Source water samples are also clustered based on suspect chemicals. After the same exclusion procedure as target chemicals, source water samples and 1297 suspect chemicals are used for k-means clustering. Prior to the analysis, suspect chemical concentrations are log-transformed and in order to avoid zero-values before the log-transformation a value of 0.001 μg/L I.S.-eq was added. Since the number of suspects is too large compared to the number of water samples to conduct PCA, we reduce the number of suspects from 1297 to 162 by selecting only those suspects that are detected in more than 5 water samples and with 90th percentiles above 0.01 µg/L I.S.-eq (see Additional file 1: Fig. S1).

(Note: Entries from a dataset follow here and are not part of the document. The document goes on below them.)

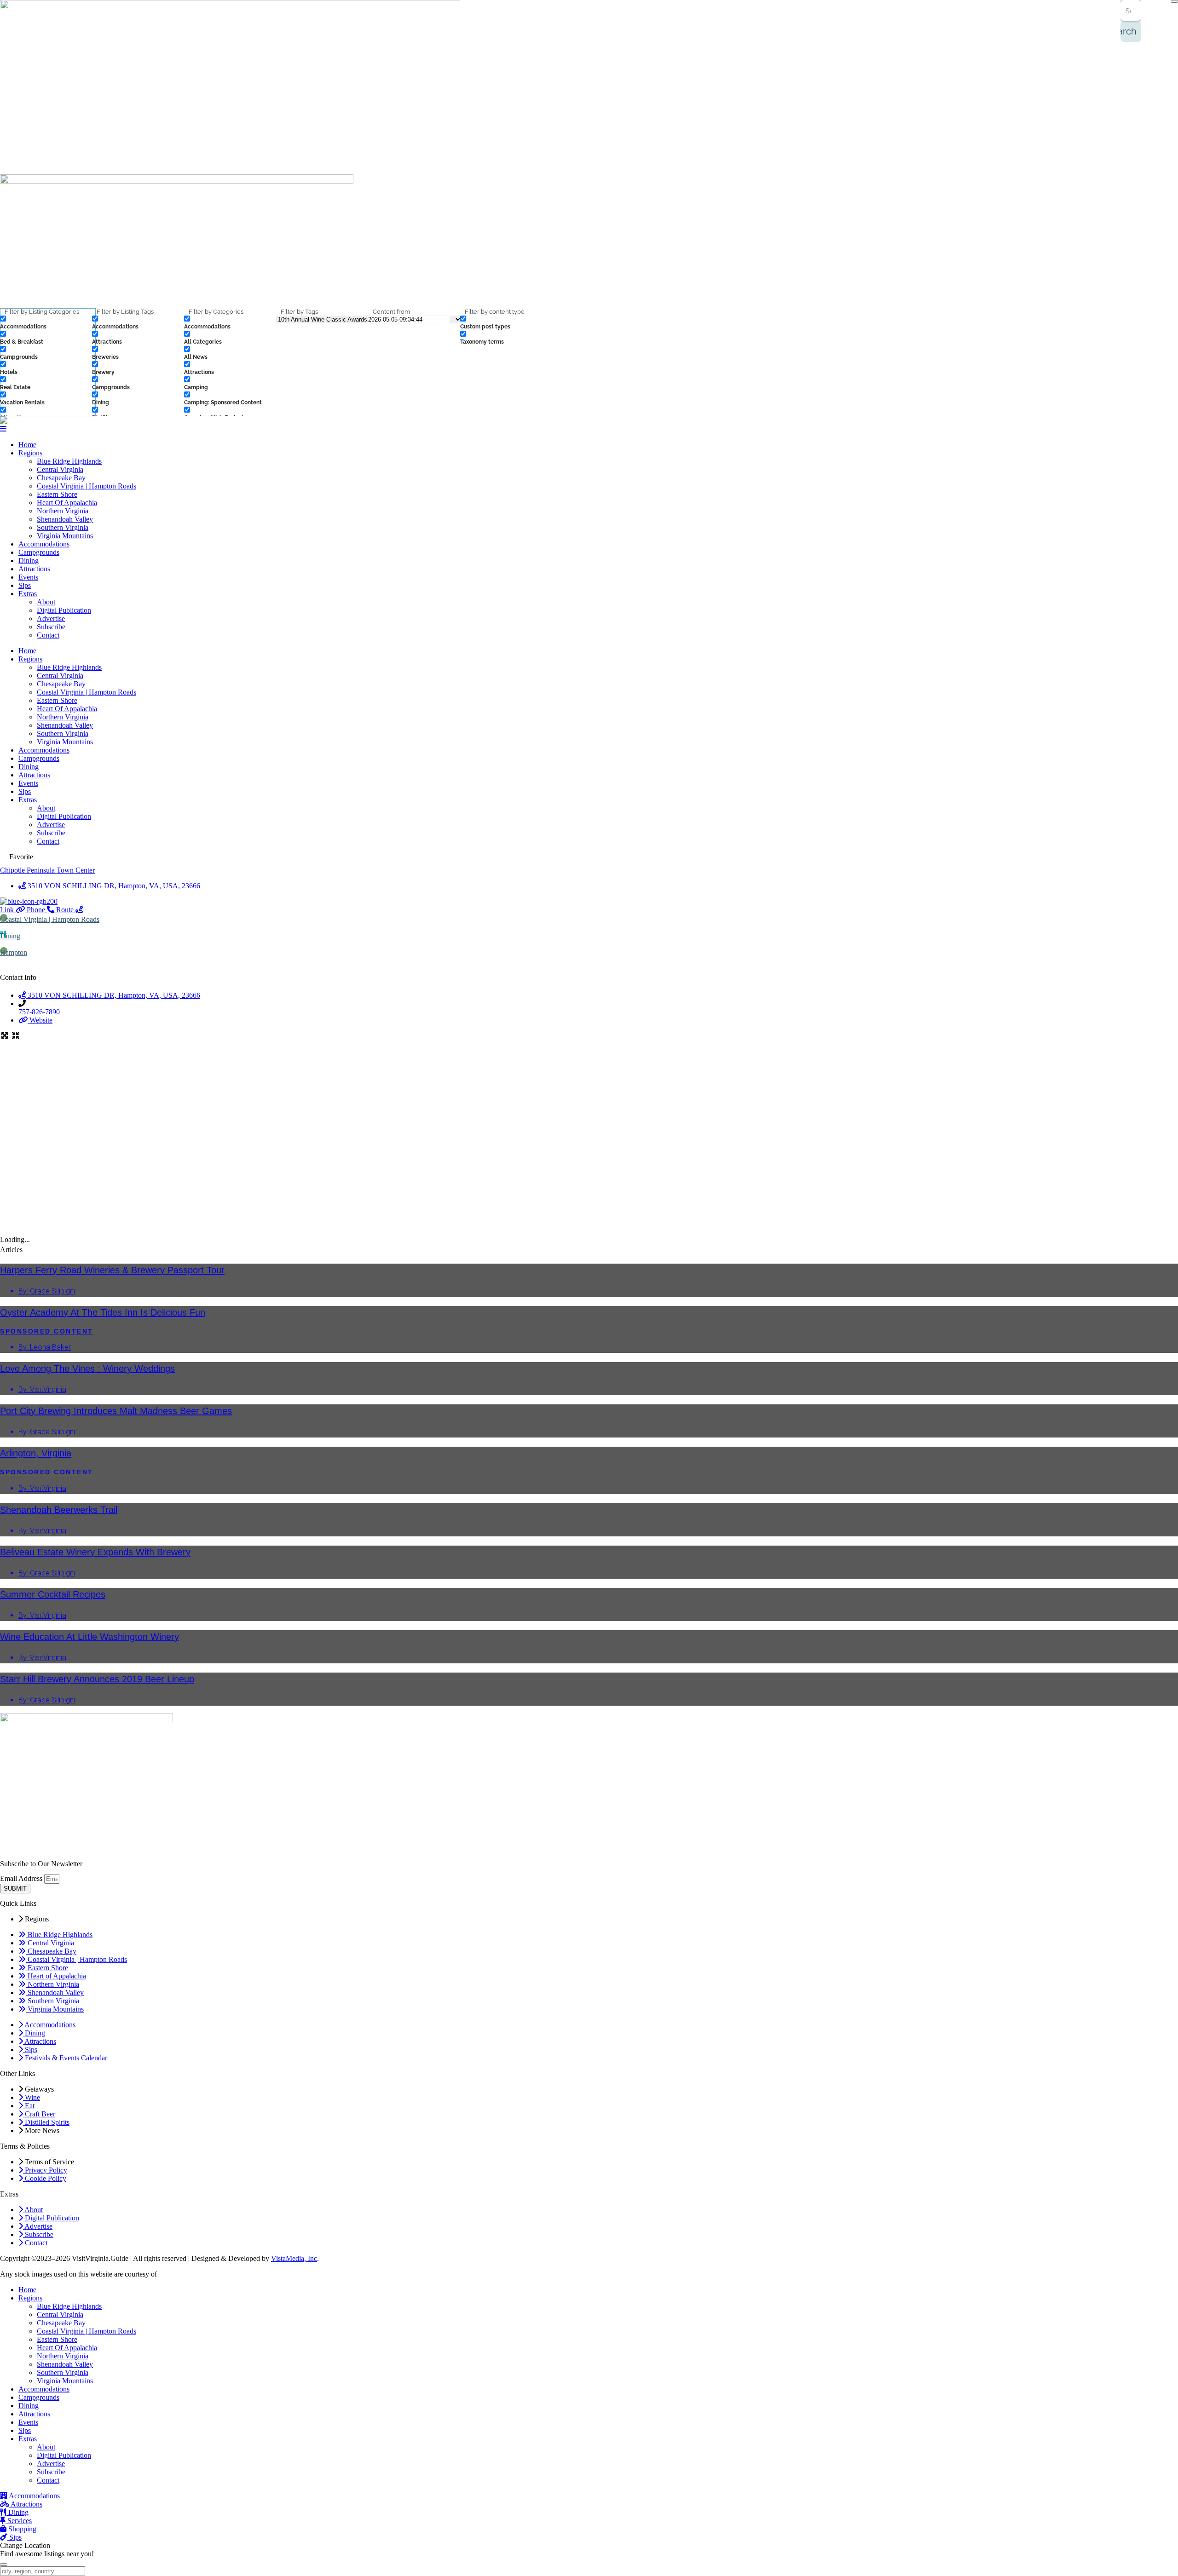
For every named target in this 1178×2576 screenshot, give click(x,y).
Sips (24, 585)
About (46, 602)
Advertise (51, 618)
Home (27, 444)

All statistical analyses are conducted using R version 3.4.1.

Analysis of treatment efficiencies

Removal efficiencies are derived for all detected target chemicals in source water for locations with a comparable combination of treatment techniques. For each drinking water production location and per target chemical, individual measurement of the concentration in the (mixed) source water is compared to the corresponding individual measurement of the concentration in the produced drinking water. The calculated removal efficiencies are expressed per group of production locations with similar treatment techniques and overall production locations. Table 1 defines the techniques as used in the various treatment classes discerned, i.e., simple, sorption, size exclusion or a combination, and gives the number of production locations for a specific treatment class. For parameters for which concentrations in drinking water are <RL, RL is assumed as a realistic worst case approach. Removal efficiencies are calculated as (Csource–C drinking water)/(Csource).

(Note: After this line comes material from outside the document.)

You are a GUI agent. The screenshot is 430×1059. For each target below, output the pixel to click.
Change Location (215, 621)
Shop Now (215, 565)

Prioritization and risk-based monitoring for target chemicals

When (preliminary) drinking water guideline values ((p)GLVs) are available for target chemicals present in source waters or produced drinking water, these are used for further prioritization [27]. Chemicals are prioritized for all supply zones and per cluster by comparing averages and 90th percentiles of the concentration in source water and produced drinking water to the (p)GLVs. The ratio of both is expressed as the benchmark quotient (BQ) [28]. For those target chemicals for which no (p)GLVs are available, the concentrations in produced drinking and source water are compared to the TTC (threshold of toxicological concern) value [27]. The TTC is a pragmatic and generic screening level for preliminary and precautionary risk assessment, which is protective for health effects for the vast majority of chemicals and can be used to prioritize chemicals for a further and more in-depth toxicological risk assessment based on chemical-specific toxicological data.

We suggest that all target chemicals that are not detected in any source or produced water, can be monitored in a lower frequency, in accordance with the monitoring obligations related to the EU Water Framework Directive. Higher frequencies are recommended for all chemicals that are found in produced or source water, according to Table 2. This risk-based monitoring program for target chemicals is defined per cluster of source waters based on the criteria for monitoring frequency.

Table 2 Criteria for frequency of monitoring of target chemicals in

Prioritization for identity confirmation for suspect chemicals

For both target and suspect chemicals, octanol–water partition coefficient (log Kow) and half-life (DT50) values are gathered via EPI Suite [29]. When available, experimental data are preferred over modeled data. DT50 values are predicted according to Biowin 3, which is built on measured biodegradability data of over 200 substances for which molecular fragments are described. Likely biodegradation half-lives are expressed by a score system, i.e., 5 reflects hours, 4 reflects days, 3 reflects weeks, 2 reflects months and 1 reflects years [30]. For further analysis of the suspects in relation to log Kow and DT50, all features that match to more than 5 suspects are neglected for further analyses, to reduce uncertainty.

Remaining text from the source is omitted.